New START Treaty

March 29, 2010 at 9:58 am | Posted in Space Law | Leave a comment

by P.J. Blount with the blog faculty

the United States and the Russian Federation have reached agreement on a new START Treaty. The White House fact sheet has the following information on the agreement:

The White House

Office of the Press Secretary
For Immediate Release
March 26, 2010
Key Facts about the New START Treaty

Treaty Structure: The New START Treaty is organized in three tiers of increasing level of detail. The first tier is the Treaty text itself. The second tier consists of a Protocol to the Treaty, which contains additional rights and obligations associated with Treaty provisions. The basic rights and obligations are contained in these two documents. The third tier consists of Technical Annexes to the Protocol. All three tiers will be legally binding. The Protocol and Annexes will be integral parts of the Treaty and thus submitted to the U.S. Senate for its advice and consent to ratification.

Strategic Offensive Reductions: Under the Treaty, the U.S. and Russia will be limited to significantly fewer strategic arms within seven years from the date the Treaty enters into force. Each Party has the flexibility to determine for itself the structure of its strategic forces within the aggregate limits of the Treaty. These limits are based on a rigorous analysis conducted by Department of Defense planners in support of the 2010 Nuclear Posture Review.

Aggregate limits:

* 1,550 warheads. Warheads on deployed ICBMs and deployed SLBMs count toward this limit and each deployed heavy bomber equipped for nuclear armaments counts as one warhead toward this limit.
o This limit is 74% lower than the limit of the 1991 START Treaty and 30% lower than the deployed strategic warhead limit of the 2002 Moscow Treaty.
* A combined limit of 800 deployed and non-deployed ICBM launchers, SLBM launchers, and heavy bombers equipped for nuclear armaments.
* A separate limit of 700 deployed ICBMs, deployed SLBMs, and deployed heavy bombers equipped for nuclear armaments.
o This limit is less than half the corresponding strategic nuclear delivery vehicle limit of the START Treaty.

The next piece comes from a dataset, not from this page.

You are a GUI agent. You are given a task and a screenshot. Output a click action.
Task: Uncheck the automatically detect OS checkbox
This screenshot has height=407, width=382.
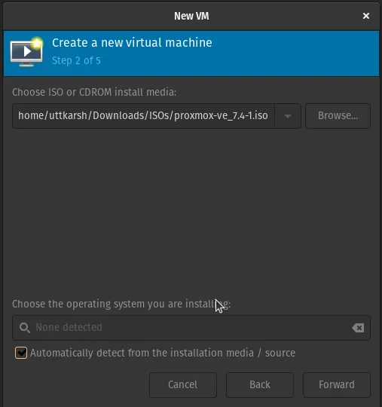tap(21, 353)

Verification and Transparency: The Treaty has a verification regime that combines the appropriate elements of the 1991 START Treaty with new elements tailored to the limitations of the Treaty. Measures under the Treaty include on-site inspections and exhibitions, data exchanges and notifications related to strategic offensive arms and facilities covered by the Treaty, and provisions to facilitate the use of national technical means for treaty monitoring. To increase confidence and transparency, the Treaty also provides for the exchange of telemetry.

Treaty Terms: The Treaty’s duration will be ten years, unless superseded by a subsequent agreement. The Parties may agree to extend the Treaty for a period of no more than five years. The Treaty includes a withdrawal clause that is standard in arms control agreements. The 2002 Moscow Treaty terminates upon entry into force of the New START Treaty. The U.S. Senate and the Russian legislature must approve the Treaty before it can enter into force.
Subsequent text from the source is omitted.